Spain Court Blocks Bid to Stop Martin-Artajo Extradition Process

Spain’s Supreme Court rejected a bid by former JPMorgan Chase & Co. (JPM) trader Javier Martin-Artajo to thwart efforts to extradite him to the U.S.

Martin-Artajo’s lawyers had sought a ruling suspending a cabinet decision allowing his extradition case to proceed to court, arguing that under a 1985 law he couldn’t be sent abroad because he’s a Spanish national. The Supreme Court rejected the request and ordered the proceedings to continue, according to a copy of the ruling sent by the tribunal by e-mail today.

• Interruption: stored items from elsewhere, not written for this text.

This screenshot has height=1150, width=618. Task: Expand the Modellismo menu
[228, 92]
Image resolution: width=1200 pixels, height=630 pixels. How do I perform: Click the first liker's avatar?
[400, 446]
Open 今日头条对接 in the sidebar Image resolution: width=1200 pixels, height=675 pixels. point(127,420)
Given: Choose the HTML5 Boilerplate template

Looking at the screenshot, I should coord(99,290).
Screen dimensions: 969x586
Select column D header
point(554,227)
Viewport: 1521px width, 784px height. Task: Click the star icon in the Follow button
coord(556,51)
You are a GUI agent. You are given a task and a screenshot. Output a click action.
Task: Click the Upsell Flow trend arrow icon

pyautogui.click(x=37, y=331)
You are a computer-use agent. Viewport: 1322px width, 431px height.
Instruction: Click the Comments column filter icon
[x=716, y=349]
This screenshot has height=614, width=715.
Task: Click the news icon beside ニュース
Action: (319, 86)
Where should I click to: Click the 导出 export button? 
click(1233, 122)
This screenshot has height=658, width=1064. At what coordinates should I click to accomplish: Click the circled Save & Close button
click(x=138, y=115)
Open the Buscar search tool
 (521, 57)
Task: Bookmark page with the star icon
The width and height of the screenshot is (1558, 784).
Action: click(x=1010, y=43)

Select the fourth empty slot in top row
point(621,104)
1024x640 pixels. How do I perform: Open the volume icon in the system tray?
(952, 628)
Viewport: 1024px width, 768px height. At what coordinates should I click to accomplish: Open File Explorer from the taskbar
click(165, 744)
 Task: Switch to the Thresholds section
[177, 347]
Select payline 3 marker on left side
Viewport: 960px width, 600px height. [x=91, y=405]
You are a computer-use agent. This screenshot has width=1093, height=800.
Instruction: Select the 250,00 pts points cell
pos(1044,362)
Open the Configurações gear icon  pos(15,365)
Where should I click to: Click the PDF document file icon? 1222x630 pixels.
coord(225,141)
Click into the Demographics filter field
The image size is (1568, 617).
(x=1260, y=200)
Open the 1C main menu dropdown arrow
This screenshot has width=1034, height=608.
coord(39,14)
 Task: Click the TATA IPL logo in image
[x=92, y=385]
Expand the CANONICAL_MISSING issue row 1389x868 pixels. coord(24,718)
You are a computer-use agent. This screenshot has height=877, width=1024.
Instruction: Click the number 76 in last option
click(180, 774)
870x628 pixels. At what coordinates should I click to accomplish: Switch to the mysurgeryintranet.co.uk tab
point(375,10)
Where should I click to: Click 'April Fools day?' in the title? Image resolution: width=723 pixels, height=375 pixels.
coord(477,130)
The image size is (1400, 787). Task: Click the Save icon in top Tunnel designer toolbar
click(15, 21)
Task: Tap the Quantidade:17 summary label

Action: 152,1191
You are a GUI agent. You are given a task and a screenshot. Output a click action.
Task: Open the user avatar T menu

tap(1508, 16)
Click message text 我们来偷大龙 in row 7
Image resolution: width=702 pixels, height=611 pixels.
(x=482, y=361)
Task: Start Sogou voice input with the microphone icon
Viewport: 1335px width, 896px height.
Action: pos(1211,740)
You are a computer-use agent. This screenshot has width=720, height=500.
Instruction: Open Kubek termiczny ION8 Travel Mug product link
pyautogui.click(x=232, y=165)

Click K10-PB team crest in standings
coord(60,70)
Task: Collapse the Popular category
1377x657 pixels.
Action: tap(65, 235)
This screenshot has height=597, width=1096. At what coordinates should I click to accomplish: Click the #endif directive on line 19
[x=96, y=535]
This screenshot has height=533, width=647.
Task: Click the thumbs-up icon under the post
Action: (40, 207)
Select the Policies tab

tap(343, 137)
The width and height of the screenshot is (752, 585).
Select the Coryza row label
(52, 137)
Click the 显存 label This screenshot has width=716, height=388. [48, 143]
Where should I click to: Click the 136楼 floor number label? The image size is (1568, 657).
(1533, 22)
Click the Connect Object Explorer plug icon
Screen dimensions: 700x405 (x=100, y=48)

The National Court in Madrid said on Oct. 29 it had received papers requesting Martin-Artajo’s extradition to the U.S. following the cabinet’s decision. Judge Santiago Pedraz has ordered Martin-Artajo to court on Nov. 8 to ask him if he consents to extradition as proceedings get under way.

Martin-Artajo turned himself in to police in August and was released by the National Court pending an extradition request. The Spanish citizen, who oversaw synthetic credit trading at JPMorgan’s chief investment office in London, was indicted in the U.S. last month for engaging in a securities fraud to hide losses stemming from trades by Bruno Iksil, the Frenchman at the center of the case who became known as the London Whale.

Martin-Artajo’s lawyer, Lista Cannon at Norton Rose Fulbright LLP in London, wasn’t immediately available to comment when contacted by phone and e-mail by Bloomberg News.